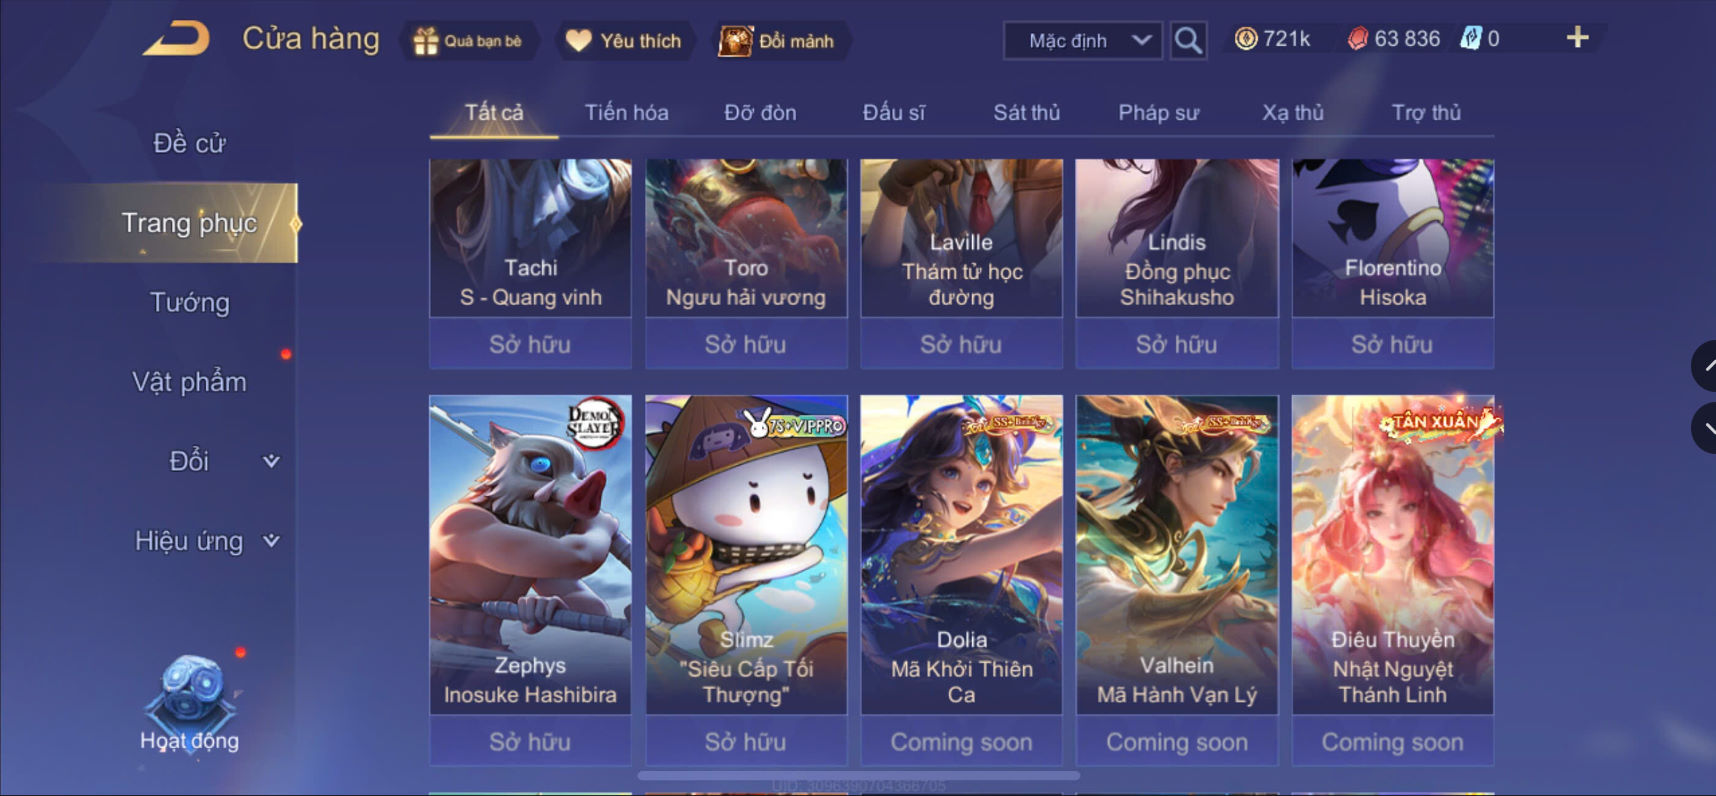Tap the gold coin balance 721k
This screenshot has width=1716, height=796.
coord(1272,39)
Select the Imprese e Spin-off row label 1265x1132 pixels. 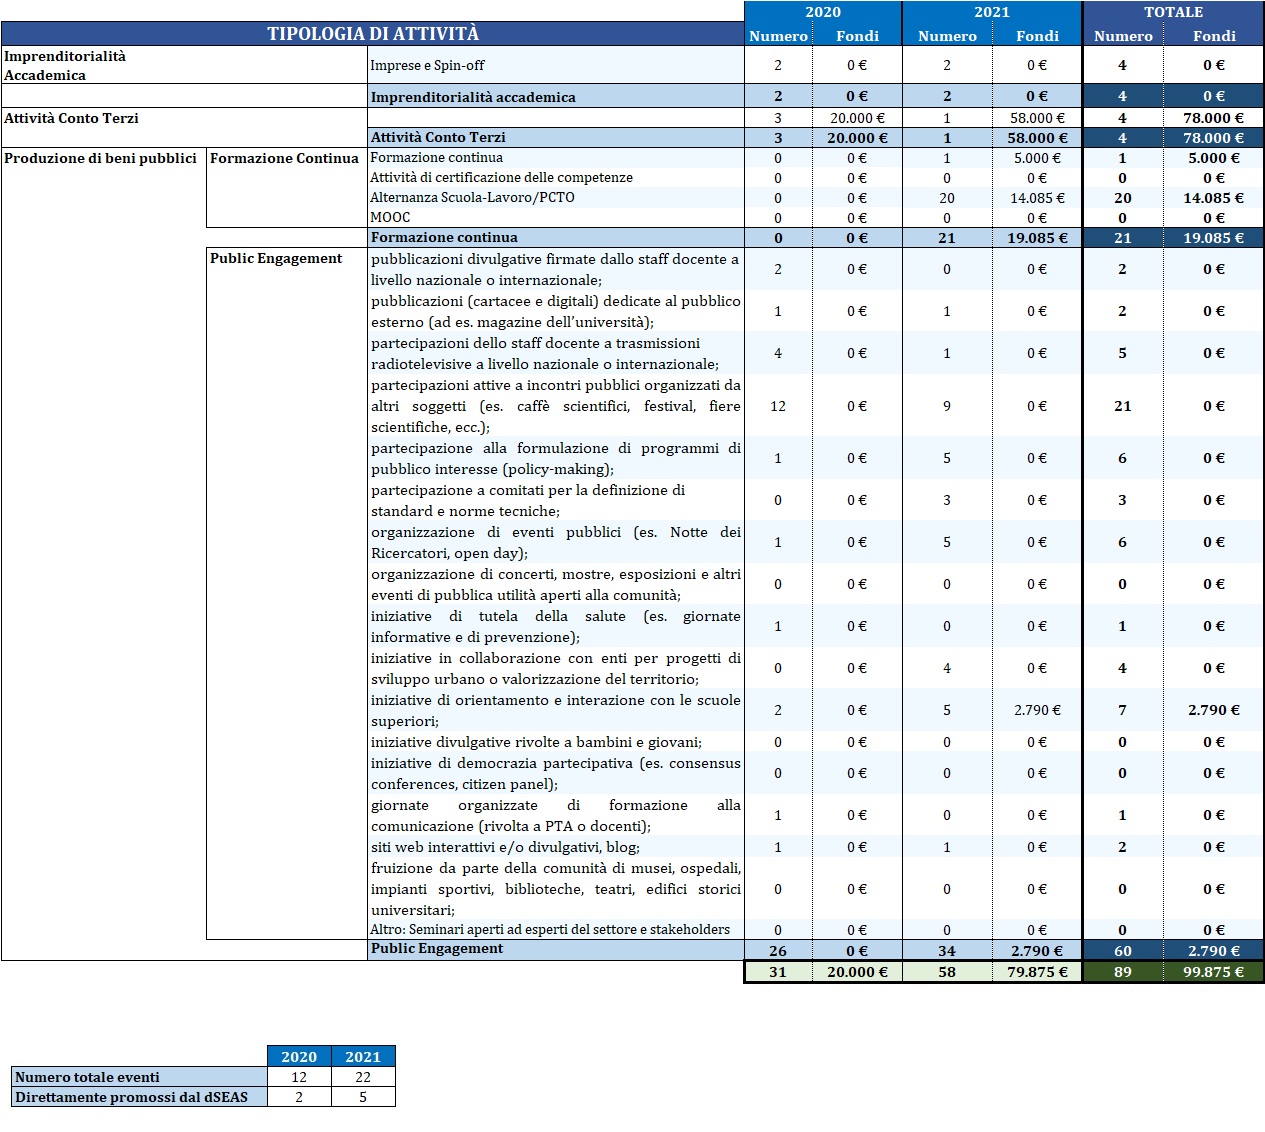[x=427, y=66]
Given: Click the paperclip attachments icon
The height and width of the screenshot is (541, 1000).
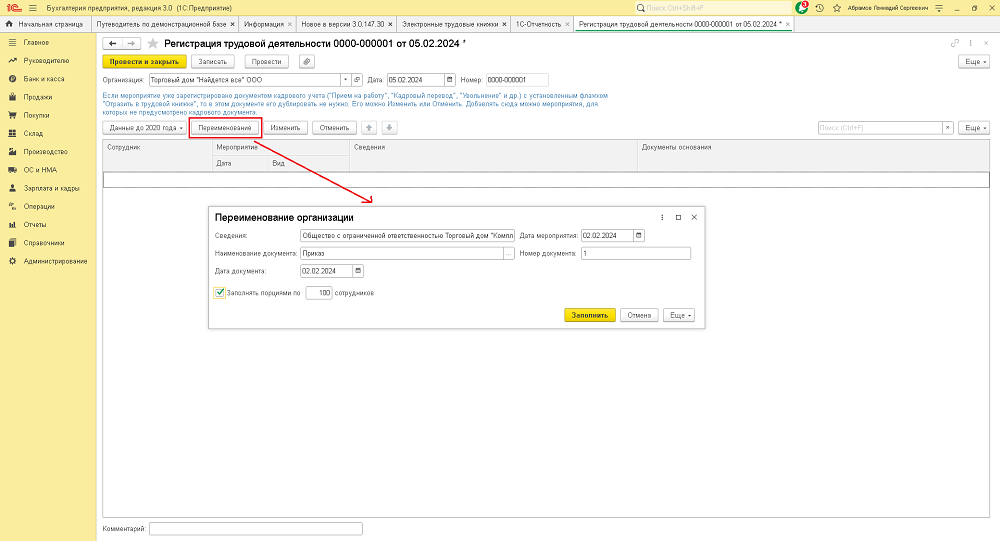Looking at the screenshot, I should [x=306, y=62].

——————————

Restate word for word the lines from the one with "Given: Click the paperclip attachments icon" to the end of the material, both included. Do not include the pictures.

Given: Click the paperclip attachments icon
The height and width of the screenshot is (541, 1000).
Looking at the screenshot, I should [x=306, y=62].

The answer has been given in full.